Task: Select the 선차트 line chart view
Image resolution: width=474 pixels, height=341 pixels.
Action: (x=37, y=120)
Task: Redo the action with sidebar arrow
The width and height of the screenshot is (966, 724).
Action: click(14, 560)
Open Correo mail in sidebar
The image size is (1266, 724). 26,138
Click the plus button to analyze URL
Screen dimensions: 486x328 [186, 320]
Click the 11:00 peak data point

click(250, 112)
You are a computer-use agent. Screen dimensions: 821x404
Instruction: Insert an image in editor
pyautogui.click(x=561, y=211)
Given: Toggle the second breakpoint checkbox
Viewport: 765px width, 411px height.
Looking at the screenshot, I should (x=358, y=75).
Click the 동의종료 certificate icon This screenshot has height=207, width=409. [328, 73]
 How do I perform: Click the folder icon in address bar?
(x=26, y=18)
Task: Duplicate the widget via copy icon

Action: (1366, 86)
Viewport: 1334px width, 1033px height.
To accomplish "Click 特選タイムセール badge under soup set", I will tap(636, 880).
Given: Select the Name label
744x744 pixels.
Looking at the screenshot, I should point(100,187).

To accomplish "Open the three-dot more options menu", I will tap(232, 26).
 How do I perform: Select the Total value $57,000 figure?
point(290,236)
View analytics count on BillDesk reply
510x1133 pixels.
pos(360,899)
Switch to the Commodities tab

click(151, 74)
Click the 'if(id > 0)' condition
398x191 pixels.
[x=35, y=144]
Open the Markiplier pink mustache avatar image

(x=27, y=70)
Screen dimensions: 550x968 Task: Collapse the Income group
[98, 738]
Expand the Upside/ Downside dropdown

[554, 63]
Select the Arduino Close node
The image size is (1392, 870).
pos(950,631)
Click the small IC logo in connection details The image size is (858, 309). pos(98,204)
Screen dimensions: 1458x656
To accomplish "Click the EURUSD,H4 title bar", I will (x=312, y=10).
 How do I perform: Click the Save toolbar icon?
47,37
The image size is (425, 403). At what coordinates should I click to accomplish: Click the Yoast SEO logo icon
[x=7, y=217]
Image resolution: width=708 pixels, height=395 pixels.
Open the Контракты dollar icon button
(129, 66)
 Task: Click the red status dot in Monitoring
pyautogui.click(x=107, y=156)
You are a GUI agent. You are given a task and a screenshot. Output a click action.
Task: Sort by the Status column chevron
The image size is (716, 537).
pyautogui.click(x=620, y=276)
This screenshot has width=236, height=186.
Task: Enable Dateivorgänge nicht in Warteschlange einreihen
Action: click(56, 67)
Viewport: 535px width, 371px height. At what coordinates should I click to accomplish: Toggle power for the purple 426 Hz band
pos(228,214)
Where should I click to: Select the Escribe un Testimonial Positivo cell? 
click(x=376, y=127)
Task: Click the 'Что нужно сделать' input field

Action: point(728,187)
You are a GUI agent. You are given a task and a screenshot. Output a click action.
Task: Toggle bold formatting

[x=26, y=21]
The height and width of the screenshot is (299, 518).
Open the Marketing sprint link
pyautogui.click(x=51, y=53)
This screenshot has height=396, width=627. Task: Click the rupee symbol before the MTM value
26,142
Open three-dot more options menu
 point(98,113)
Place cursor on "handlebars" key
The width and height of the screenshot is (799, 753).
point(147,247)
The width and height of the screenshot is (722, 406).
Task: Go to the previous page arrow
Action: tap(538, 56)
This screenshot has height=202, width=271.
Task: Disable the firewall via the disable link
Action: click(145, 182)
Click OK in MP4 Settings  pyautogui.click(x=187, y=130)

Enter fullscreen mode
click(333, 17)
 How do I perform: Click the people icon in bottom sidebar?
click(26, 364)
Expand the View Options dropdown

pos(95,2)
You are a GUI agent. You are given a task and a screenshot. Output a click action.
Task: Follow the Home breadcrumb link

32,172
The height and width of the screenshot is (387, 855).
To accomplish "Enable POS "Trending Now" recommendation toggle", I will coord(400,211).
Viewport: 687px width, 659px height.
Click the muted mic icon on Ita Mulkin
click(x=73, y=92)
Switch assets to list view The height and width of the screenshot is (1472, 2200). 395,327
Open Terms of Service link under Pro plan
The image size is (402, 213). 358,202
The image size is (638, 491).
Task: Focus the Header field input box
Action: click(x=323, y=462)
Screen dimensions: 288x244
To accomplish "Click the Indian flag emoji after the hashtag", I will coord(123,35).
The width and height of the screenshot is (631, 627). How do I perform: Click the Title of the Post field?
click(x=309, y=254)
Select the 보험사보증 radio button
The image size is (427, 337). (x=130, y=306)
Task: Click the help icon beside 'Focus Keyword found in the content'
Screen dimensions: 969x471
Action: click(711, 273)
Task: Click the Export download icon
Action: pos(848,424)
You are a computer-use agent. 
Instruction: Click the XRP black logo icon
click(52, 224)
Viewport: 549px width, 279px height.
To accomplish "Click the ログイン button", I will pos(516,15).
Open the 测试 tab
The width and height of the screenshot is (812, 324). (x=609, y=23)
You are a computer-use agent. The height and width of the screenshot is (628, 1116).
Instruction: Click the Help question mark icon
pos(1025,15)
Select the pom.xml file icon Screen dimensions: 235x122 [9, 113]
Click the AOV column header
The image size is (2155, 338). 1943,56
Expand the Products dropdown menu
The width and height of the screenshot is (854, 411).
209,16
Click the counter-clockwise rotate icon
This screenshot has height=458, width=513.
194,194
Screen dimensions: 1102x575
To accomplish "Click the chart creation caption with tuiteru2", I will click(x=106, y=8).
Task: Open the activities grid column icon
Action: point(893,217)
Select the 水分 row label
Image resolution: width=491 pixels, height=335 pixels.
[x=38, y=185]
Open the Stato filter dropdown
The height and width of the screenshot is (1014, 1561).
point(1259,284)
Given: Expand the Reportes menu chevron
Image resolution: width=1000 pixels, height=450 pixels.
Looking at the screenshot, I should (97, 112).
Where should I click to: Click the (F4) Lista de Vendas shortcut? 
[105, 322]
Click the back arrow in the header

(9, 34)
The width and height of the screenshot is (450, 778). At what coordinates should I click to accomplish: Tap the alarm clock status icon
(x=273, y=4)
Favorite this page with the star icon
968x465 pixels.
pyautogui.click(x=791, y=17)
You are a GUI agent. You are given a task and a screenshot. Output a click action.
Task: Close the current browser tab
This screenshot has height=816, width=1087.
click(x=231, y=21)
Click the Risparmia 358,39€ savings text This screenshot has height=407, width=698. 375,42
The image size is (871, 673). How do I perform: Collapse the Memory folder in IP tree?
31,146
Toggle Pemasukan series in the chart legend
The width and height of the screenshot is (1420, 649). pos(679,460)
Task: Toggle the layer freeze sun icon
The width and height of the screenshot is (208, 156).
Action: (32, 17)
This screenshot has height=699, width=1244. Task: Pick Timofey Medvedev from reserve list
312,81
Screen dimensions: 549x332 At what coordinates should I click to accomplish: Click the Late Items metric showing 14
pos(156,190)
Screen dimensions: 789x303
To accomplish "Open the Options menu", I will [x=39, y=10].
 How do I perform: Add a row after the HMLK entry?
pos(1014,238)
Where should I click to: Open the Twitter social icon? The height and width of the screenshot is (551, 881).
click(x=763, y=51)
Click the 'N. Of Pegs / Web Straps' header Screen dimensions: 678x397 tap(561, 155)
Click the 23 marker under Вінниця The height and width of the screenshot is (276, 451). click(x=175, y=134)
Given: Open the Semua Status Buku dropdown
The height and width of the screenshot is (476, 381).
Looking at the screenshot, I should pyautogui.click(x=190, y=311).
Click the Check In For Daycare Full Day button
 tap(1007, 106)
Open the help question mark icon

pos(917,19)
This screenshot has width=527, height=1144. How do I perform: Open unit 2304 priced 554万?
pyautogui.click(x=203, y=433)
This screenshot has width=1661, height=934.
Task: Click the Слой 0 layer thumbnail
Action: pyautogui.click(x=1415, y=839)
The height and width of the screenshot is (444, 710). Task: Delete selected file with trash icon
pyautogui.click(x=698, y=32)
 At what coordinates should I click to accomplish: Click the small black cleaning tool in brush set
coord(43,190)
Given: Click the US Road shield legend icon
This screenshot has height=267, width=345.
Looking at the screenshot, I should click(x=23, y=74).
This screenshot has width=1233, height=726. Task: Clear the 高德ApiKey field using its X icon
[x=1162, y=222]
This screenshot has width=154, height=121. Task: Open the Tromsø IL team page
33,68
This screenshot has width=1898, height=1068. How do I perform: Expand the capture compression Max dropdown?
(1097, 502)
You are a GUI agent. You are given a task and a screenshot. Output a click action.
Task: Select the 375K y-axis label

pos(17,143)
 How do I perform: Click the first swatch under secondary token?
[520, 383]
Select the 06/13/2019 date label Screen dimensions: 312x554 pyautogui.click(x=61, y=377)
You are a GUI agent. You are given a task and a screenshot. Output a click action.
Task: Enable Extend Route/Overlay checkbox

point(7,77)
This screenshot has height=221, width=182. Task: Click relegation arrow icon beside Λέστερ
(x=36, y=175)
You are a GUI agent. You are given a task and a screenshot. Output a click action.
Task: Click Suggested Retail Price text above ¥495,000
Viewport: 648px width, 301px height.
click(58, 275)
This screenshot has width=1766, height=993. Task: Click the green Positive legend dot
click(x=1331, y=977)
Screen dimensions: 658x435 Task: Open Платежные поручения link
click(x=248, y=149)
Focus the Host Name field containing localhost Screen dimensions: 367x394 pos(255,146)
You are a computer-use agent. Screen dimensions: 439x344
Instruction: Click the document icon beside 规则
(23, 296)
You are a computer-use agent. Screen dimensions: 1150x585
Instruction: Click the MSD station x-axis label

EXERCISE PROMPT:
List each line in the rows above that contains the word "more".

OUTPUT FOR THIS EXERCISE:
To accomplish "Open the three-dot more options menu", I will tap(232, 26).
Open three-dot more options menu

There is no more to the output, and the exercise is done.